Em 1988 Maria Celeste, então com 46 anos, é convidada para dar aulas de português aos filhos dos emigrantes. Na altura havia operários portugueses da antiga Lisnave que tinham ido obter formação no estaleiros de Malmö e que acabaram por ficar. As mulheres portuguesas trabalhavam numa fábrica de meias. Os filhos, na escola e nos jardins de infância, puderam assim ter aulas de português.
Mais tarde Maria Celeste tira um curso de educadora de infância e exerce a actividade durante algum tempo. E fazendo jus à sua formação académica, faz também alguns trabalhos de intérprete, sobretudo de sueco para português.
O casal Rehn está hoje reformado e vem duas vezes por ano a Portugal. Fica entre um e dois meses e só não estão seis meses em cada país porque fazem falta para ajudar os filhos com os netos. Portugal é, para toda a família, um país onde todos gostam de voltar. Desde o pai, Jan, aos filhos e aos netos. E um dos filhos tem até um site em sueco dedicado à terra da sua mãe – Caldas da Rainha. Um site que ele alimenta com as notícias da Gazeta das Caldas que a mãe, assinante, recebe todas as semanas em casa. “É o meu elo de ligação com Portugal e com as Caldas. Gosto muito de ver as novidades todas as semanas”, diz.

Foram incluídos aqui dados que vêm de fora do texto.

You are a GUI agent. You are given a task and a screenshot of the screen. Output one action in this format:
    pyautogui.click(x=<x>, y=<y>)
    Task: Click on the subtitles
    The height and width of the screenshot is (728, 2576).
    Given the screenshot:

“Os meus filhos adoram isto e falam um bocadinho de português. O suficiente para se desenrascarem. E o meu marido também gosta muito de cá estar”, conta. “Na verdade, quando chegamos a Portugal ou à Suécia sentimo-nos como se estivéssemos a chegar a casa”.

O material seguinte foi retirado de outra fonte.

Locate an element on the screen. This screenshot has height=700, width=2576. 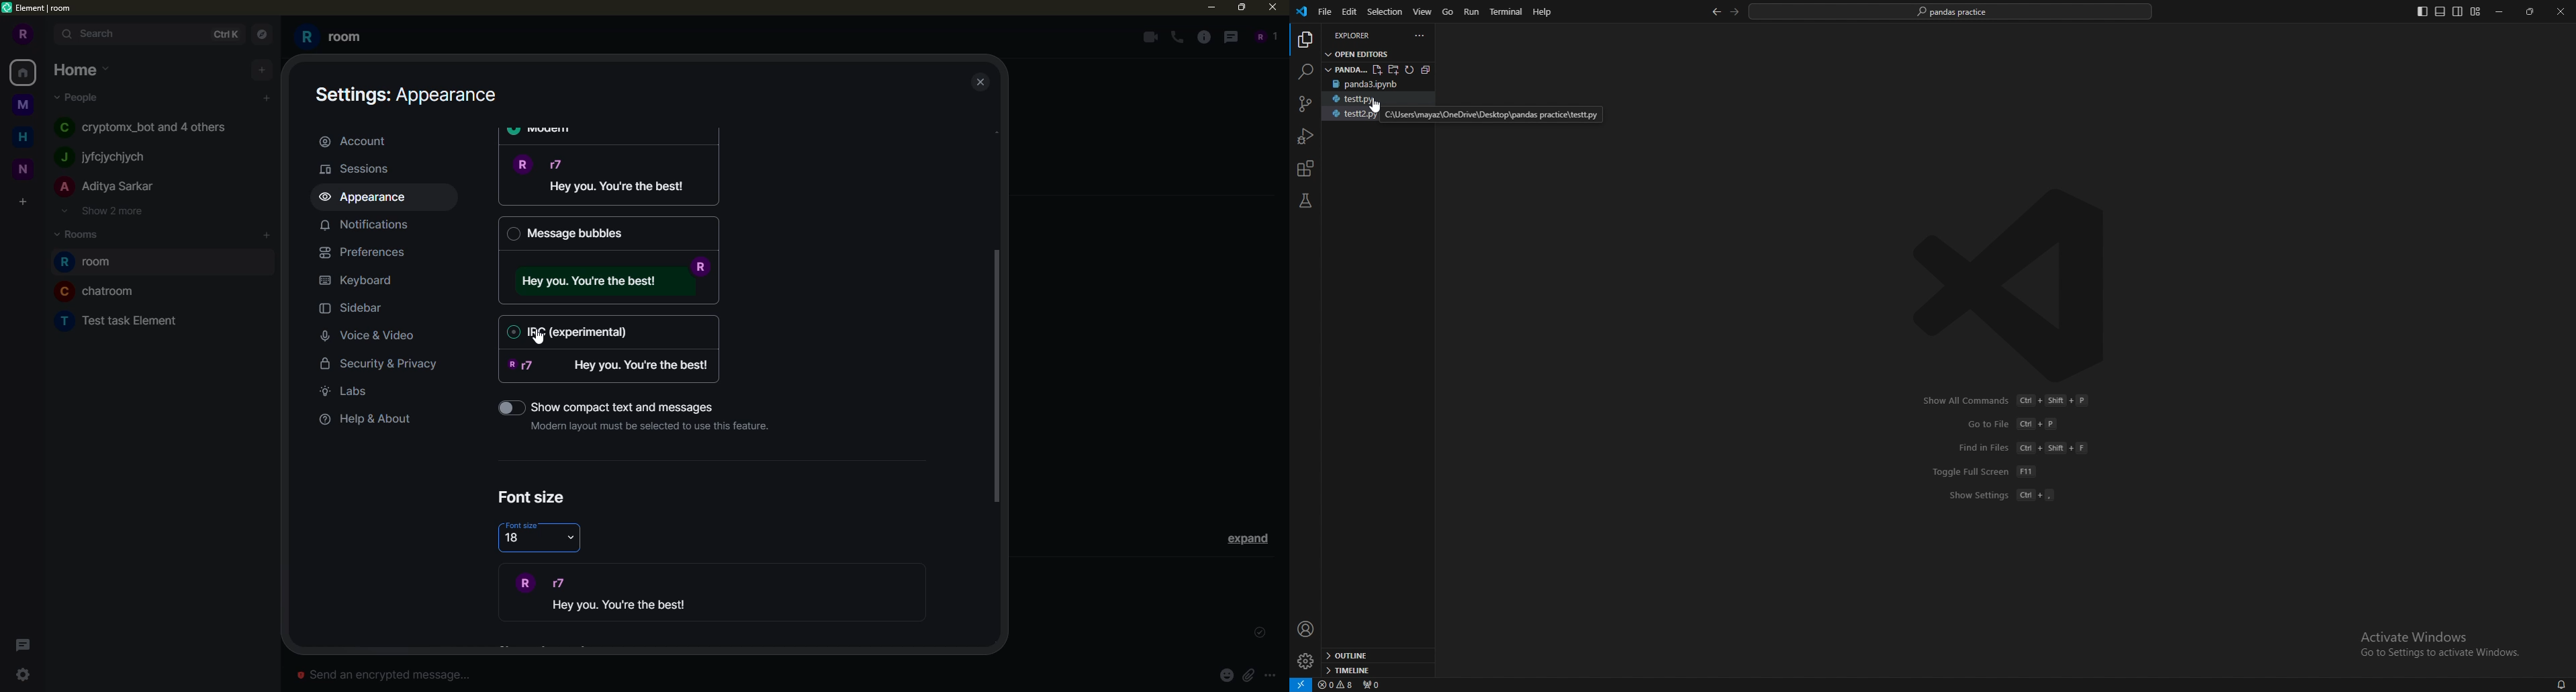
people is located at coordinates (139, 126).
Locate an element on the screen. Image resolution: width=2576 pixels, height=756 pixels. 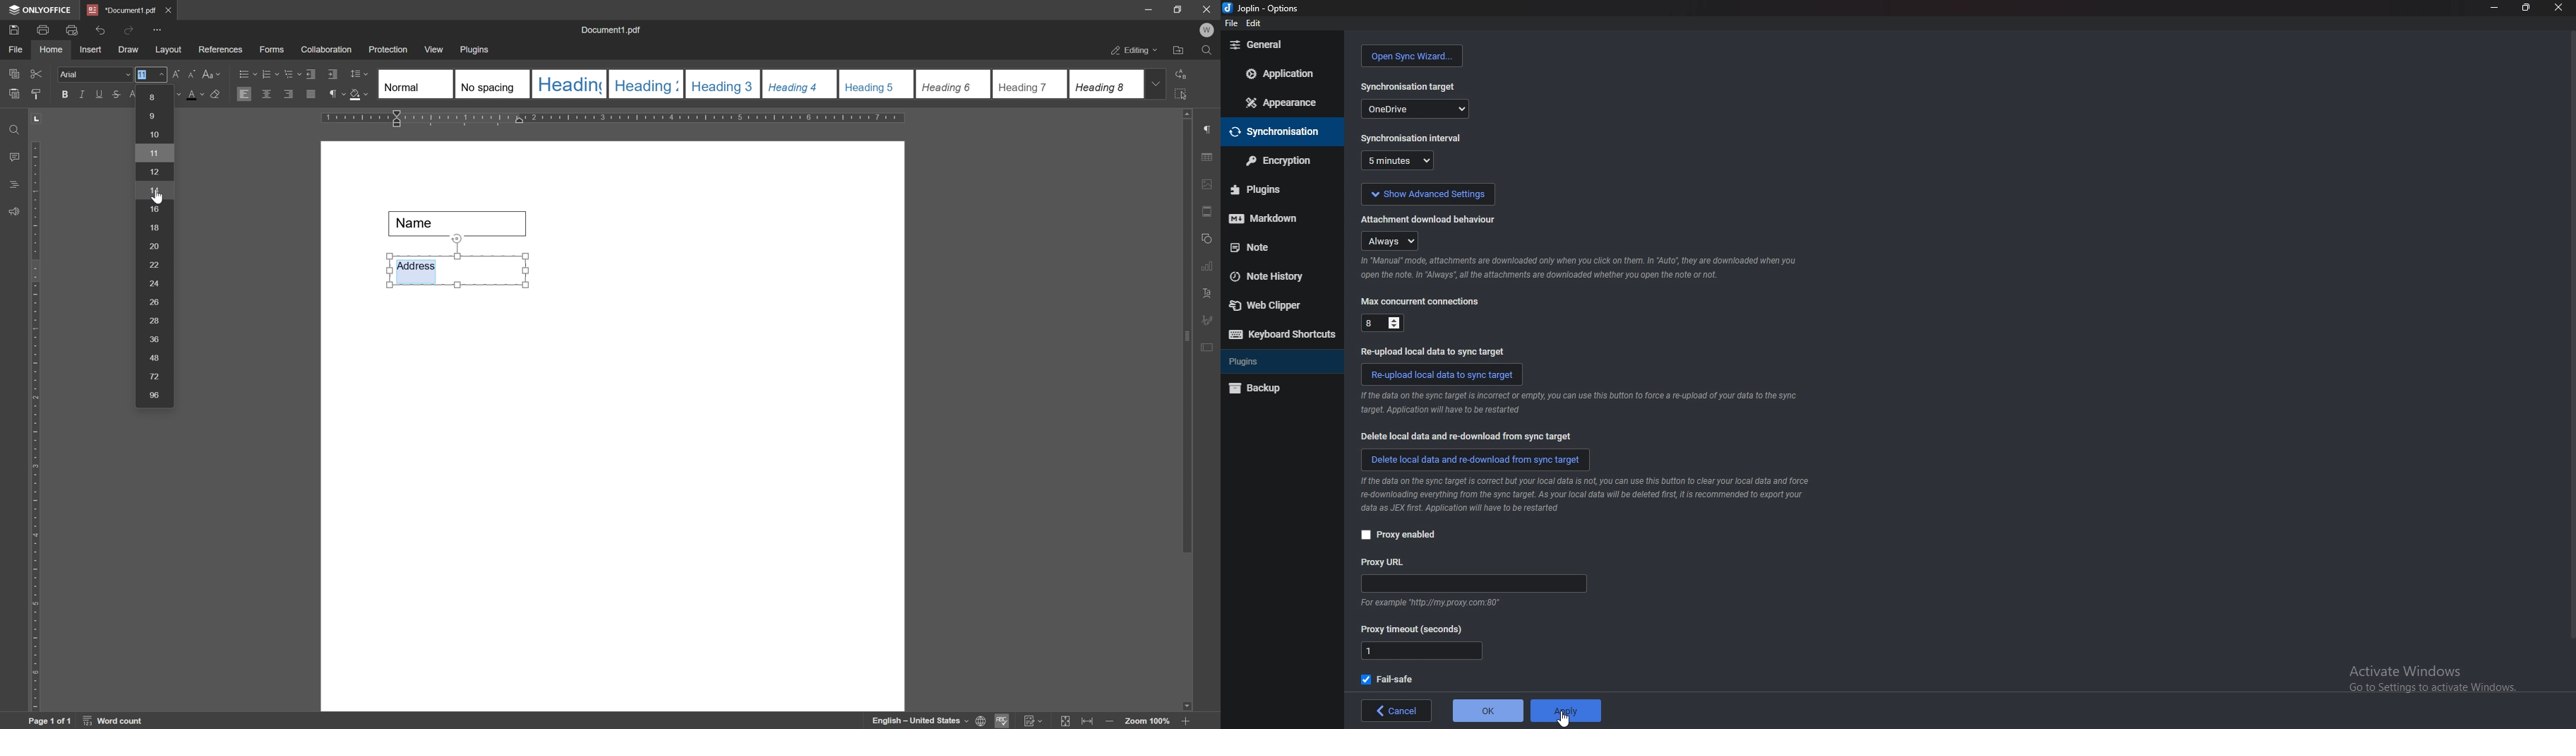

A facilidade em viajar não é a mesma agora do que nos anos sessenta e setenta. Logo em 1967, o pai de Maria Celeste, Fernando Samagaio, foi passar o Natal com a filha à Suécia. A mãe, que também se chamava Maria Celeste, não foi porque tinha medo de andar de avião.
Nos 51 anos que leva a viver na Suécia (mais do dobro dos que viveu nas Caldas da Rainha), esta caldense diz que nunca se sentiu vítima de qualquer atitude discriminatória. Coisa que já não acontece a muitos estrangeiros, sobretudo refugiados, mas também como resultado de comportamentos de não integração.

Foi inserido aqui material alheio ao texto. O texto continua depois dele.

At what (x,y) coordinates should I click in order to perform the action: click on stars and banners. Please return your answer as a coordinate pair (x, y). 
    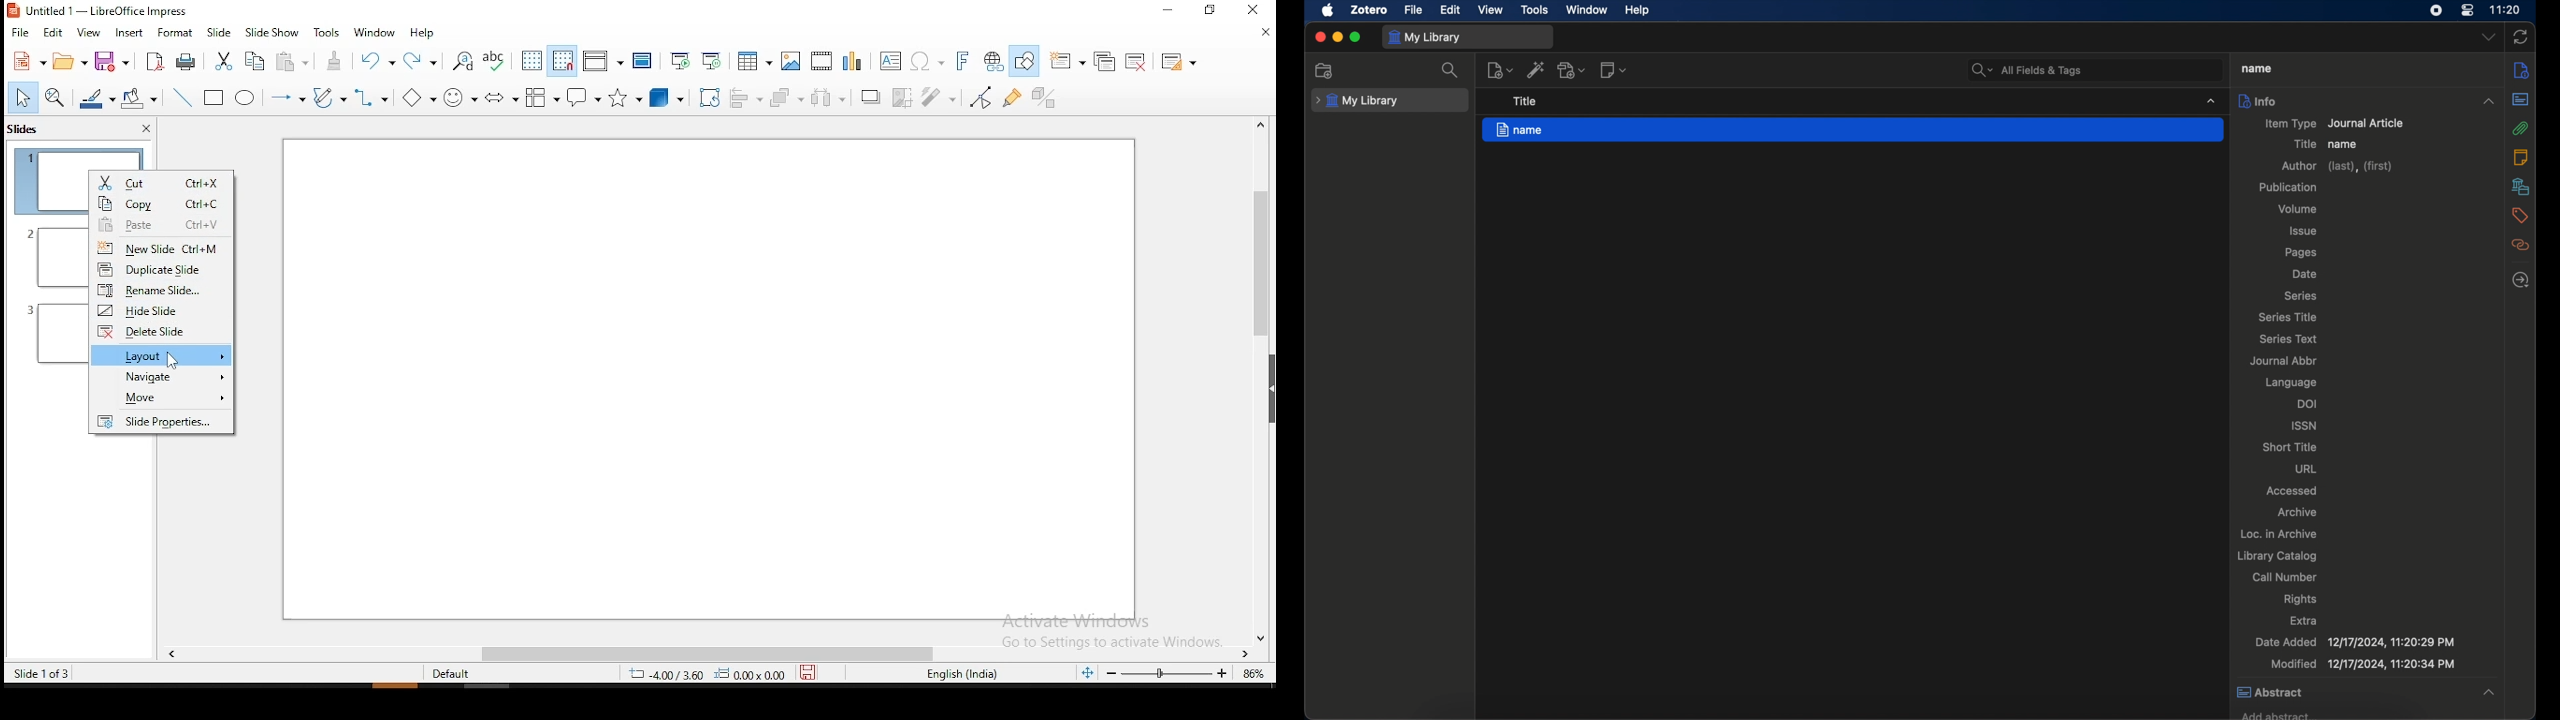
    Looking at the image, I should click on (626, 99).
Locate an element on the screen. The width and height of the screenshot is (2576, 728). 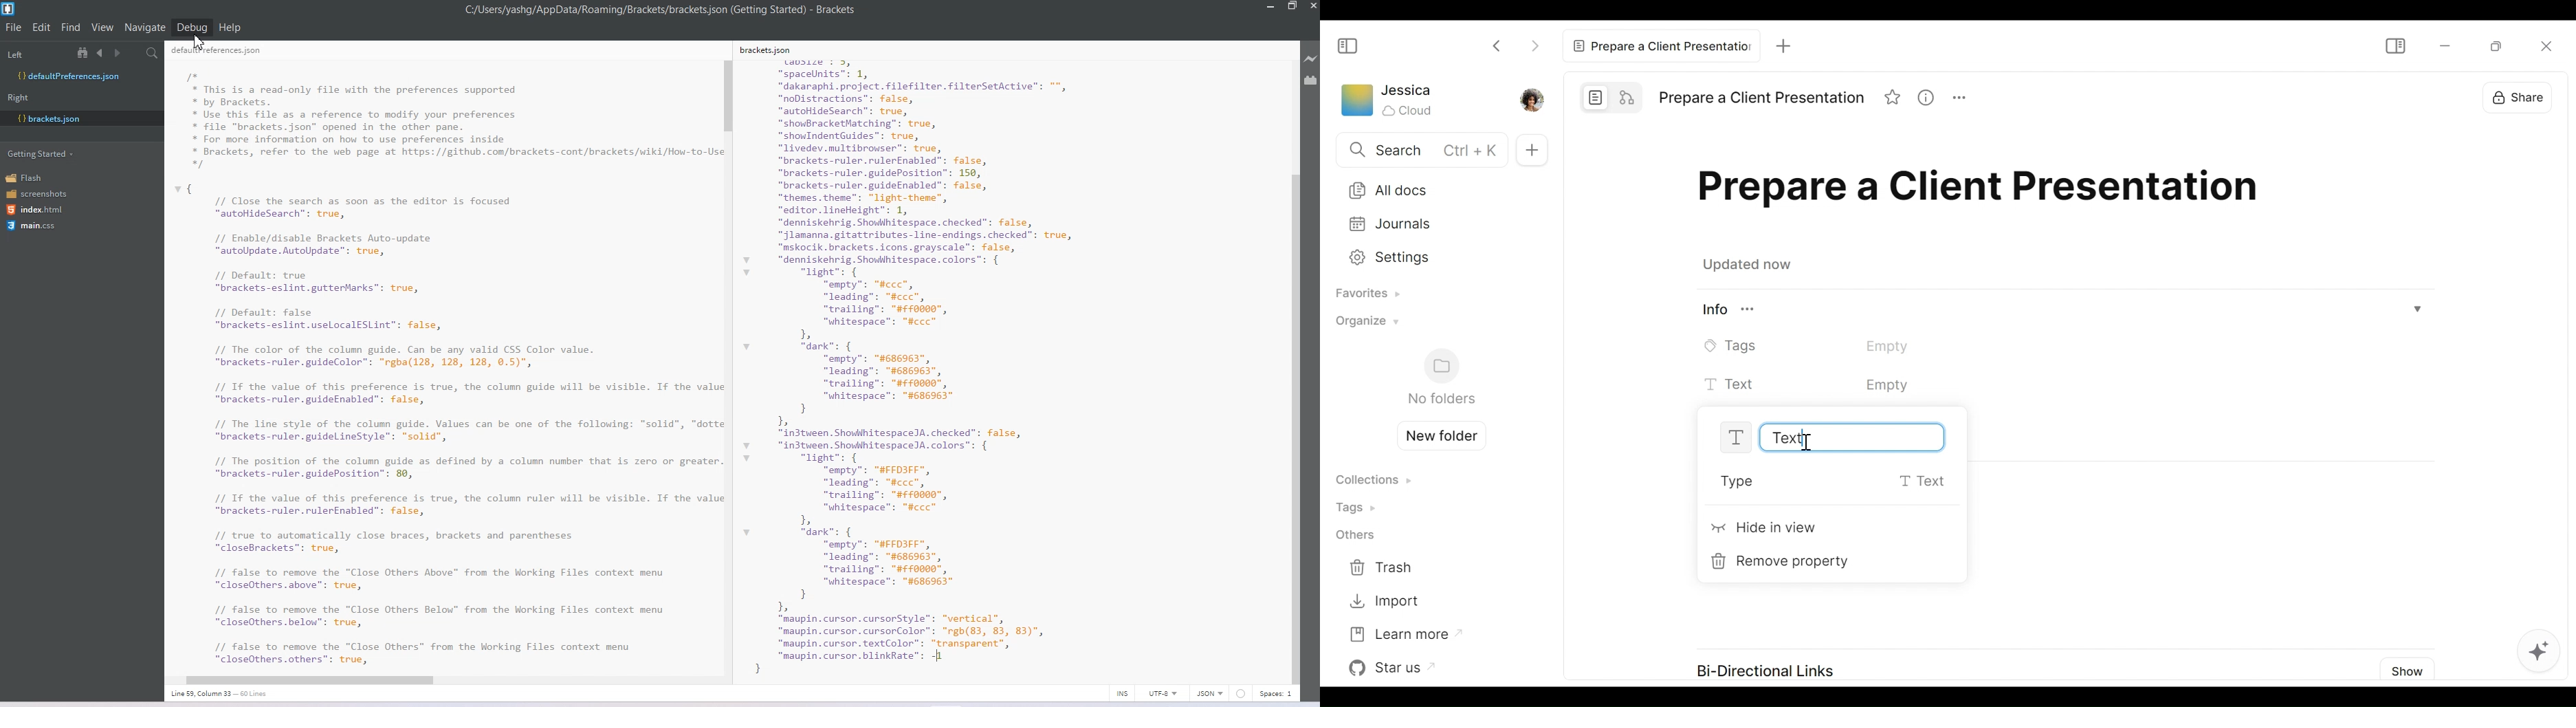
index.html is located at coordinates (39, 210).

“É uma matéria complexa. A enchente de refugiados… foram demasiados em tão pouco tempo. Chegaram a entrar milhares por dia e o impacto é muito grande. Mas há aqueles que procuram integrar-se, aprender a língua, estudar, ter um trabalho e os outros que não fazem nada por eles e anda ali só por andar. Não defendo que se devam fechar as portas aos refugiados, mas acho que tem de haver maior controlo”.